- [SOURCE RECORDS]
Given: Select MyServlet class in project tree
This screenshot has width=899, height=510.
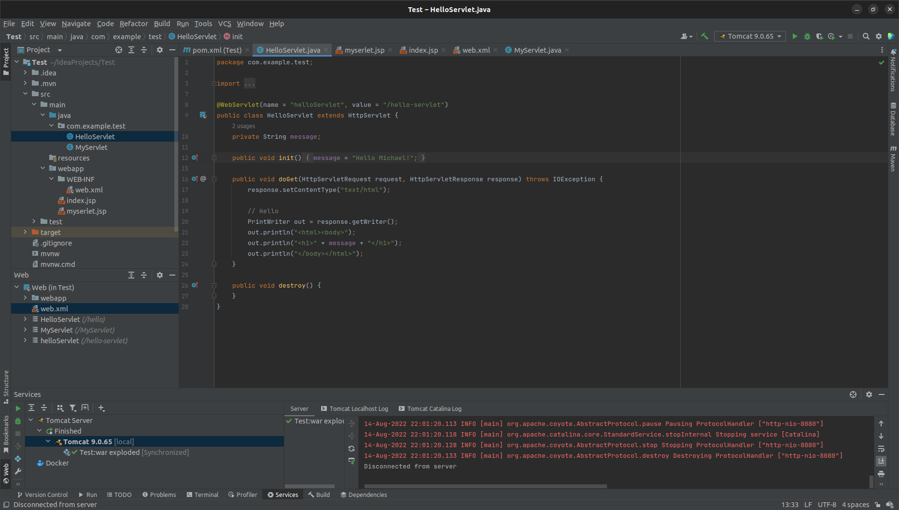Looking at the screenshot, I should click(91, 147).
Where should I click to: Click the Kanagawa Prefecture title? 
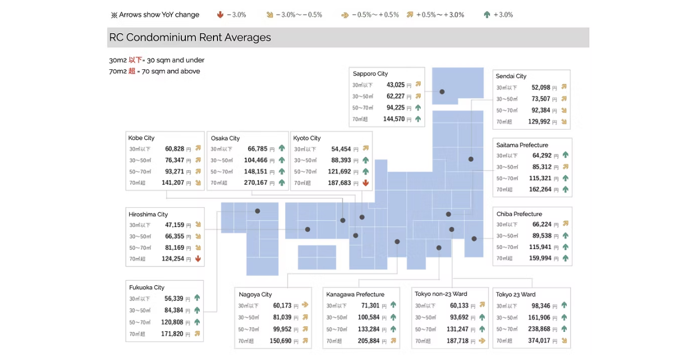(x=355, y=294)
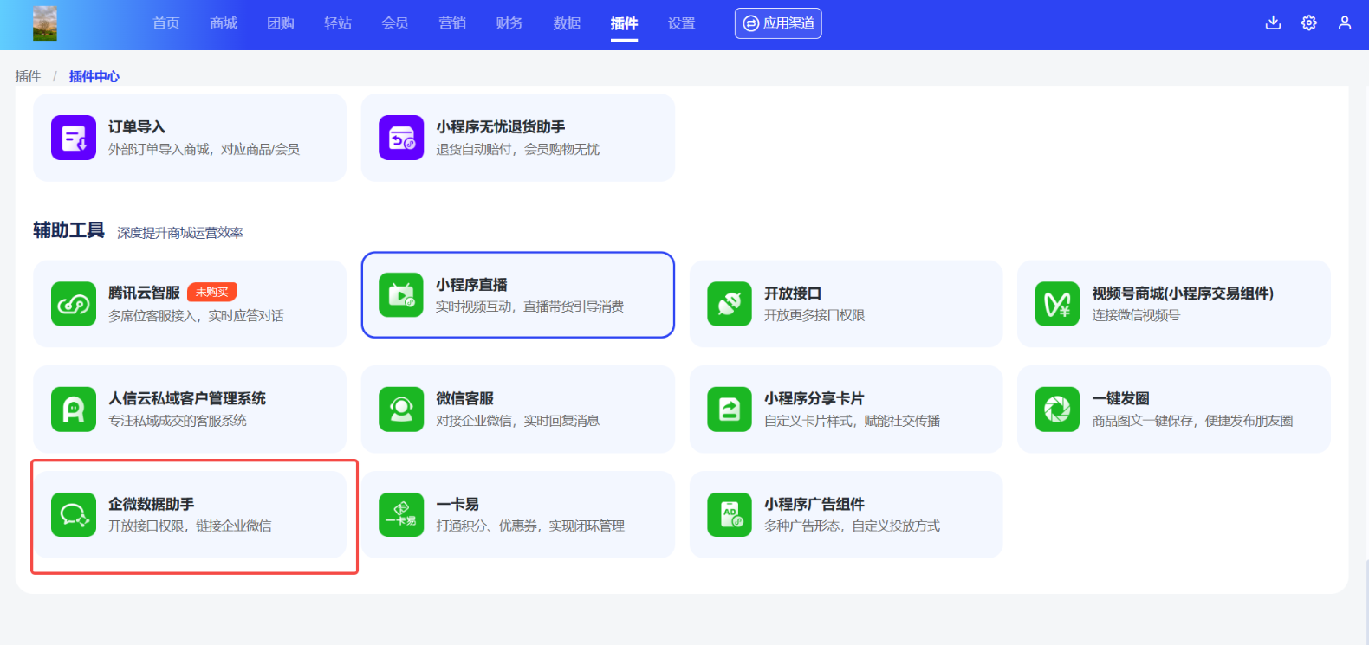1369x645 pixels.
Task: Click the 插件 breadcrumb link
Action: tap(28, 76)
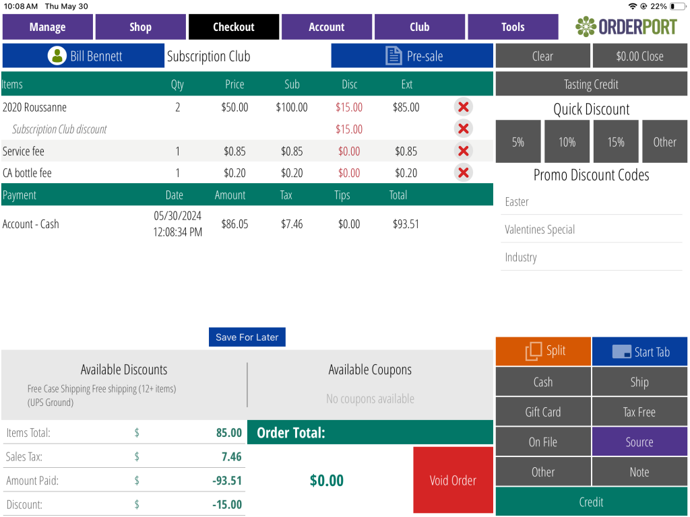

- [TASK DESCRIPTION] The required output is every line of the data above, set down exactly and stripped of pictures.

- [SOLUTION TO THE PROBLEM]
Given: Select MyServlet class in project tree
This screenshot has width=899, height=510.
Looking at the screenshot, I should click(91, 147).
Where should I click to: Click the Kanagawa Prefecture title? 
(x=355, y=294)
1369x645 pixels.
Task: Click the 插件 breadcrumb link
Action: tap(28, 76)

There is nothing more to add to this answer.